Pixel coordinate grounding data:
>>>

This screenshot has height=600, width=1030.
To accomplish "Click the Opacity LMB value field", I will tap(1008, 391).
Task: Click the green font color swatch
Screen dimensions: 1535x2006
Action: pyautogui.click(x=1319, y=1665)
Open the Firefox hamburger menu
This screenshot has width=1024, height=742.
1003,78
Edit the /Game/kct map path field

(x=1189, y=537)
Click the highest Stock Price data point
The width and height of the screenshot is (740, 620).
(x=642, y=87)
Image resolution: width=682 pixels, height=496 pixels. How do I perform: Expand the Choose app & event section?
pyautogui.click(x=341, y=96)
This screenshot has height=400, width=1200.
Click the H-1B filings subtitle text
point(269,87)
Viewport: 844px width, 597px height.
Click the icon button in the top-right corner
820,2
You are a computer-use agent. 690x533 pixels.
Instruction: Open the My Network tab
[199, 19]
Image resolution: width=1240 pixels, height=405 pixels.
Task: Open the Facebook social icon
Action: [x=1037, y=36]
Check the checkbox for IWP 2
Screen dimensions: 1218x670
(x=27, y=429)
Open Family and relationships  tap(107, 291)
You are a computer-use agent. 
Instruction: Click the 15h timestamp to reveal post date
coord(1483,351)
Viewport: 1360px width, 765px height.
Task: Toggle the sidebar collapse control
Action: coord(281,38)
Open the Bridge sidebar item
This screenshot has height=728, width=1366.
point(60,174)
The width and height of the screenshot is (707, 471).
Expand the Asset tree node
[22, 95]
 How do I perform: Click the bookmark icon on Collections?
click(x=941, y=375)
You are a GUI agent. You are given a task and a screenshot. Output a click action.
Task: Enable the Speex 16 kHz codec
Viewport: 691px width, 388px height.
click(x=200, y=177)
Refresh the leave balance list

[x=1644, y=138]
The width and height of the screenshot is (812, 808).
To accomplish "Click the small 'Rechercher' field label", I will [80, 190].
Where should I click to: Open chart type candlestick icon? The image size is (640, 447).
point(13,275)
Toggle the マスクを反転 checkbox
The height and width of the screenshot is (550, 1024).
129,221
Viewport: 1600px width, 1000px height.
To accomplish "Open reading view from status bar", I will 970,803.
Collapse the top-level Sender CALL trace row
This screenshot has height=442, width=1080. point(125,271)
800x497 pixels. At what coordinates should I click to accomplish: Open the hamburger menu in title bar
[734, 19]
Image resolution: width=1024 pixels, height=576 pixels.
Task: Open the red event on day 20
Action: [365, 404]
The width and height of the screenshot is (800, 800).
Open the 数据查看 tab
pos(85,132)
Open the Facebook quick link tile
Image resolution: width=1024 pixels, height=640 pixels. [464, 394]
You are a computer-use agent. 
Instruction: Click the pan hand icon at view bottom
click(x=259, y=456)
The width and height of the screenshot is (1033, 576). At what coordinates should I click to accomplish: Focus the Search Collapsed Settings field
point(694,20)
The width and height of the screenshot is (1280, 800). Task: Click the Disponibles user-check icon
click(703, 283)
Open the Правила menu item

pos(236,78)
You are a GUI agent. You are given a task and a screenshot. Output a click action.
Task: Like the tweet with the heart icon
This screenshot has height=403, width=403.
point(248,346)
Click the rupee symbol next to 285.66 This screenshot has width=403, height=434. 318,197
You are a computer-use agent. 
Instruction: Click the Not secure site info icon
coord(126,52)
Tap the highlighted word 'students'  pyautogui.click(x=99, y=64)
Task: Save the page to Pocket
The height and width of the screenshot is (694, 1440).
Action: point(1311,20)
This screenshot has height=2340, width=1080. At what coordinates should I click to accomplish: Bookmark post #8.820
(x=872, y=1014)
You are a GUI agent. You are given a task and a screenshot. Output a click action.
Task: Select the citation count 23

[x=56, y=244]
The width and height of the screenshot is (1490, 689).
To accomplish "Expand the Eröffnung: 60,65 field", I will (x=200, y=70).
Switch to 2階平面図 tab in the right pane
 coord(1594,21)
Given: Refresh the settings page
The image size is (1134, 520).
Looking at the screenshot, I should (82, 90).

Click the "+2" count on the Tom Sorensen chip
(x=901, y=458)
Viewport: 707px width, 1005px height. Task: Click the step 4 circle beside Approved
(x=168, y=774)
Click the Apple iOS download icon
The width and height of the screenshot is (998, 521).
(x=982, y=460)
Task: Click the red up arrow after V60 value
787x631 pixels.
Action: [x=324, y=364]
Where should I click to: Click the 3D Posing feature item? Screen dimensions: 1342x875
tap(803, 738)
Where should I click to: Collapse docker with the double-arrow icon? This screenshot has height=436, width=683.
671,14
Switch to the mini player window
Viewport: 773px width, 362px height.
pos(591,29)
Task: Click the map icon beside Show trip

<<<

Aim of the task:
Reply with nothing except the number of lines in the records that include the word "page".

Solution to the exercise:
2